England have sealed their place in the World Cup finals with an impressive 2-0 win over Sweden.

Gareth Southgate’s side produced a very accomplished display to reach the final four without too many scares.

The draw has really opened up for them now. Only Russia or Croatia stand in between them and a place in the World Cup Final.

The Coral News Team have four of the key talking points from the action in Samara…

Even without a goal, Sterling justifies his place

Raheem Sterling’s international goal drought is clearly affecting his confidence in the final third, but he still brings things to this side that no one else can.

His movement and speed forces the opposition back, opening up space for his teammates to play.

The Manchester City man keeps getting into dangerous areas. He just needs a stroke of luck to really start firing.

Jordan Pickford continues to prove his critics wrong

The Everton goalkeeper came under fire for conceding against Belgium, but his heroics in the penalty shoot-out against Colombia were followed by several stunning saves here.

The goalkeeper denied Marcus Berg just after the interval. Another great stop from Viktor Claessen maintained England’s two-goal advantage.

The Everton number one is standing tall on the big stage. You’d back him to produce another commanding display in the semi-finals.

England are showing real maturity

Even as clear favourites for this tie, it would have been understandable if England felt nerves. It’s been 28 years since they last reached the semi-finals of a major tournament.

But they were very assured throughout, playing with impressive maturity for a side with relatively little international experience.

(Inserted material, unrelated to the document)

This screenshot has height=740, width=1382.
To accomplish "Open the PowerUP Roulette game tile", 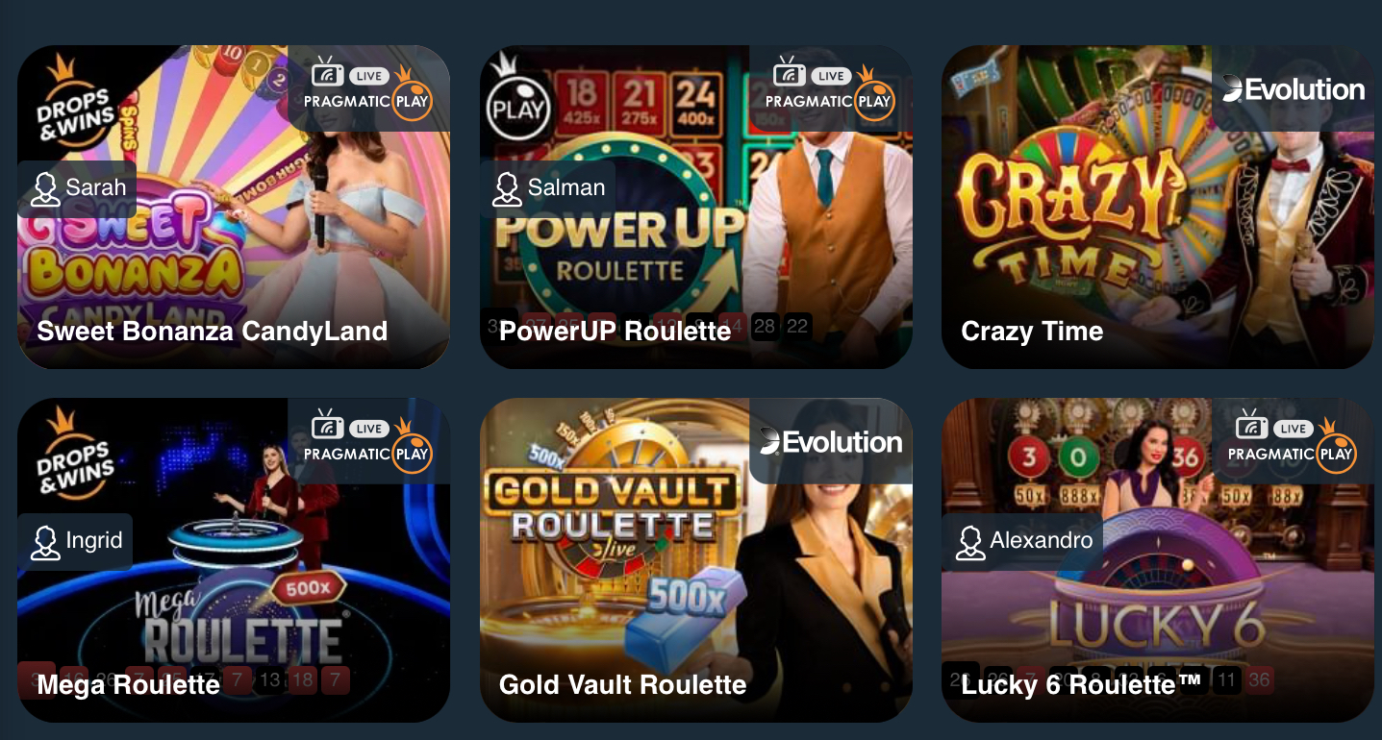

Southgate will be particularly impressed with how they used the ball. The Three Lions had struggled to create chances in open play in their previous World Cup outings, but they used the ball really well here.

Harry Maguire’s growing into England’s defensive lynchpin

Harry Maguire had only made five appearances for England before the World Cup began. His displays during this tournament suggest he’s likely to be a mainstay in the starting XI for a long time to come.

As well as being dominant at the back, he’s proving to be a real handful at the other end of the pitch too.

His mere presence causes havoc amongst the opposition defence at set-pieces and he opened the scoring with a powerful header. Southgate will be particularly pleased with his accomplished use of the ball too.